** start **
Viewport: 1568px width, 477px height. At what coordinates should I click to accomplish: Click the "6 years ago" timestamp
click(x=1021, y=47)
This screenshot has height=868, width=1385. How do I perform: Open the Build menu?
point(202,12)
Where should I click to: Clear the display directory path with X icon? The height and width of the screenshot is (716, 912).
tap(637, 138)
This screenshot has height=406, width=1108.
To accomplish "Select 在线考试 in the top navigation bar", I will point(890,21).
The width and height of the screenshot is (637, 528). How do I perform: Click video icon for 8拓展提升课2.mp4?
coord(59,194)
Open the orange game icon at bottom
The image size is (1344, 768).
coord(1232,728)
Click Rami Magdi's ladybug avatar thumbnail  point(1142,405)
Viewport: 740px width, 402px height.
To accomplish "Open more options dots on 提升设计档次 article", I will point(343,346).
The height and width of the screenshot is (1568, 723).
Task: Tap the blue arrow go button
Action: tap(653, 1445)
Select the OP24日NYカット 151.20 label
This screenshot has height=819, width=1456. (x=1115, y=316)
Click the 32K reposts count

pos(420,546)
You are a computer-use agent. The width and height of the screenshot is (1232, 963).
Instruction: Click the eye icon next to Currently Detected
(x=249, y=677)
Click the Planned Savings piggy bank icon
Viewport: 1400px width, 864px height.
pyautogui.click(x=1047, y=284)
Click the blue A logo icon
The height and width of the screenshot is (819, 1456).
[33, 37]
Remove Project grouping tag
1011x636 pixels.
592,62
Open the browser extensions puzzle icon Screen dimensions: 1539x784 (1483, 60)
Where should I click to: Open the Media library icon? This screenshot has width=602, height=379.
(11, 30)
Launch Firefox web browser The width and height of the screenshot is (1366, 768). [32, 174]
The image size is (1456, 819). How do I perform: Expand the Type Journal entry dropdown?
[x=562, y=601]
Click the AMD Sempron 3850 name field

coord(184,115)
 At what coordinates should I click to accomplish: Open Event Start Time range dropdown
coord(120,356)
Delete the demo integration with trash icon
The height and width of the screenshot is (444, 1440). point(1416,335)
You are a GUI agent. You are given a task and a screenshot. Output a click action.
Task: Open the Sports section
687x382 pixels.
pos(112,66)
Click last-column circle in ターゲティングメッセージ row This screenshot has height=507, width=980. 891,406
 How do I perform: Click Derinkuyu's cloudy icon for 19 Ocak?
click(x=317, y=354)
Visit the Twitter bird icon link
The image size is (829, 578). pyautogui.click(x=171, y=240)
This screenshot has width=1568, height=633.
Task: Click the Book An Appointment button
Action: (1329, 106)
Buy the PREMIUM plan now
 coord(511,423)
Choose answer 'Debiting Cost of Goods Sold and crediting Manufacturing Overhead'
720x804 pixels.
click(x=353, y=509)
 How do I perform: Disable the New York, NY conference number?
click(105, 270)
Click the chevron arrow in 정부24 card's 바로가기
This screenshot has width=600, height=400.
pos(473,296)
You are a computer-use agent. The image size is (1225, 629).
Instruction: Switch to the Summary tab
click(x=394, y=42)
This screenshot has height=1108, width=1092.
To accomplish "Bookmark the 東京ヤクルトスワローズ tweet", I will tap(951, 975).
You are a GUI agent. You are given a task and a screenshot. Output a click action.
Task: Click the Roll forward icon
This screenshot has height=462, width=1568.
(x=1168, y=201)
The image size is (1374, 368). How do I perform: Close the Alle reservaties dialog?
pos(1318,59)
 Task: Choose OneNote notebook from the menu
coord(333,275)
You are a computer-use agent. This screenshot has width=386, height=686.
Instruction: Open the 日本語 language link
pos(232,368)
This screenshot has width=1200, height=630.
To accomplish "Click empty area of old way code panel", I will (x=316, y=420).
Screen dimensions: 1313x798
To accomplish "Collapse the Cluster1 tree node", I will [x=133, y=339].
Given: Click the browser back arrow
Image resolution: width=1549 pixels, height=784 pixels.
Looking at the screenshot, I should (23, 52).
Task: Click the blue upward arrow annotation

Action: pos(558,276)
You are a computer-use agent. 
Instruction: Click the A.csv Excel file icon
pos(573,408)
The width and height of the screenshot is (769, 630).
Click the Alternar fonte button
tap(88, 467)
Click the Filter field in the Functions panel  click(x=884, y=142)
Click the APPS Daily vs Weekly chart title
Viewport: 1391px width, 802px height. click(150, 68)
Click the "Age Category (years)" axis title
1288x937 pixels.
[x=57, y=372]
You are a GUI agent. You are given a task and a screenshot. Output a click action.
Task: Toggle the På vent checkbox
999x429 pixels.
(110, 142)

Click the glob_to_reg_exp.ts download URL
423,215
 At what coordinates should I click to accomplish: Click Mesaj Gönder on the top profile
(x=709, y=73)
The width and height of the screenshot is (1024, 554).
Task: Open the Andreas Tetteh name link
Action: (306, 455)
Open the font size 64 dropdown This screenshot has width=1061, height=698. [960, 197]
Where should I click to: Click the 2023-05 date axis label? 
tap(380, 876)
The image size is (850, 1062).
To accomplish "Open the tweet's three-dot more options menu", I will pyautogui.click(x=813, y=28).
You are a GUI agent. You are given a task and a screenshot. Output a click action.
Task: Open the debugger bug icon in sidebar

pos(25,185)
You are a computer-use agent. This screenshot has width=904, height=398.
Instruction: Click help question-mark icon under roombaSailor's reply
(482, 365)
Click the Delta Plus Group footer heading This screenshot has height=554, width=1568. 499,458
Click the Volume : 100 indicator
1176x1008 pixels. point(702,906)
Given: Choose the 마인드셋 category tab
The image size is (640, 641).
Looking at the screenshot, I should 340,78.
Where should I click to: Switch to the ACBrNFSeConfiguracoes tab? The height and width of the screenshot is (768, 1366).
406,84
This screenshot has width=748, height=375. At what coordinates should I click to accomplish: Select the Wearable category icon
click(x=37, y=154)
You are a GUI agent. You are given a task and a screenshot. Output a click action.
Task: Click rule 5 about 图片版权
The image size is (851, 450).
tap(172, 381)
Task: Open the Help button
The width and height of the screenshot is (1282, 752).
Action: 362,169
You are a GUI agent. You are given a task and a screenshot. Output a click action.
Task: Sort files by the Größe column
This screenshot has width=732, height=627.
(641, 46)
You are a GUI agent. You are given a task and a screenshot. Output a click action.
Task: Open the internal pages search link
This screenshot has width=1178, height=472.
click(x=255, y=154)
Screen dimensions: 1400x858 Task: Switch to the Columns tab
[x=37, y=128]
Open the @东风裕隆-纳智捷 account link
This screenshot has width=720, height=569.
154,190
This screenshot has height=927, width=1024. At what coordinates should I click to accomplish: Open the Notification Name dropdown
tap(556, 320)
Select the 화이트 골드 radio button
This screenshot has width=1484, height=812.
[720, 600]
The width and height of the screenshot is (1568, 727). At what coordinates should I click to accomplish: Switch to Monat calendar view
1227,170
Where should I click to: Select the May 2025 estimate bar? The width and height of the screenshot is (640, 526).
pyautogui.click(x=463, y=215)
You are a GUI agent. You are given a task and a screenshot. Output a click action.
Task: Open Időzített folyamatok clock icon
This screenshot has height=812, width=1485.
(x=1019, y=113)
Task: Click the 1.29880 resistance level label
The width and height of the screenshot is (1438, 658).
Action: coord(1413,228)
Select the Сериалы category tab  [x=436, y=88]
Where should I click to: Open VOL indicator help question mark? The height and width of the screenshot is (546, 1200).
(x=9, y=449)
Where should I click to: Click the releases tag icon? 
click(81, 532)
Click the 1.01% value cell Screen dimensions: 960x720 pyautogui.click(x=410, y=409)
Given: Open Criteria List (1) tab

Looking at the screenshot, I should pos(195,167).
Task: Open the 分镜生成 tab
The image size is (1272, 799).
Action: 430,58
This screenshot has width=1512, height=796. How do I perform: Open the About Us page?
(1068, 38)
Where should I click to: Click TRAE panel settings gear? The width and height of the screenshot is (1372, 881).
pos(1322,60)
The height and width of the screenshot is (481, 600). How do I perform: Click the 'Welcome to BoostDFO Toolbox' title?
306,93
** end **
*What you will do*: Copy the records above from the line containing "Click the blue A logo icon" through the line containing "(x=1168, y=201)", with "Sports" changed to "Weather" and nothing else altered.

*Exercise result*:
Click the blue A logo icon
The height and width of the screenshot is (819, 1456).
[33, 37]
Remove Project grouping tag
1011x636 pixels.
592,62
Open the browser extensions puzzle icon Screen dimensions: 1539x784 (1483, 60)
Where should I click to: Open the Media library icon? This screenshot has width=602, height=379.
(11, 30)
Launch Firefox web browser The width and height of the screenshot is (1366, 768). [32, 174]
The image size is (1456, 819). How do I perform: Expand the Type Journal entry dropdown?
[x=562, y=601]
Click the AMD Sempron 3850 name field

coord(184,115)
 At what coordinates should I click to accomplish: Open Event Start Time range dropdown
coord(120,356)
Delete the demo integration with trash icon
The height and width of the screenshot is (444, 1440). point(1416,335)
You are a GUI agent. You are given a task and a screenshot. Output a click action.
Task: Open the Weather section
687x382 pixels.
pos(112,66)
Click last-column circle in ターゲティングメッセージ row This screenshot has height=507, width=980. 891,406
 How do I perform: Click Derinkuyu's cloudy icon for 19 Ocak?
click(x=317, y=354)
Visit the Twitter bird icon link
The image size is (829, 578). pyautogui.click(x=171, y=240)
This screenshot has width=1568, height=633.
Task: Click the Book An Appointment button
Action: (1329, 106)
Buy the PREMIUM plan now
 coord(511,423)
Choose answer 'Debiting Cost of Goods Sold and crediting Manufacturing Overhead'
720x804 pixels.
click(x=353, y=509)
 How do I perform: Disable the New York, NY conference number?
click(105, 270)
Click the chevron arrow in 정부24 card's 바로가기
This screenshot has width=600, height=400.
pos(473,296)
You are a computer-use agent. The image size is (1225, 629).
Instruction: Switch to the Summary tab
click(x=394, y=42)
This screenshot has height=1108, width=1092.
To accomplish "Bookmark the 東京ヤクルトスワローズ tweet", I will tap(951, 975).
You are a GUI agent. You are given a task and a screenshot. Output a click action.
Task: Click the Roll forward icon
This screenshot has height=462, width=1568.
(x=1168, y=201)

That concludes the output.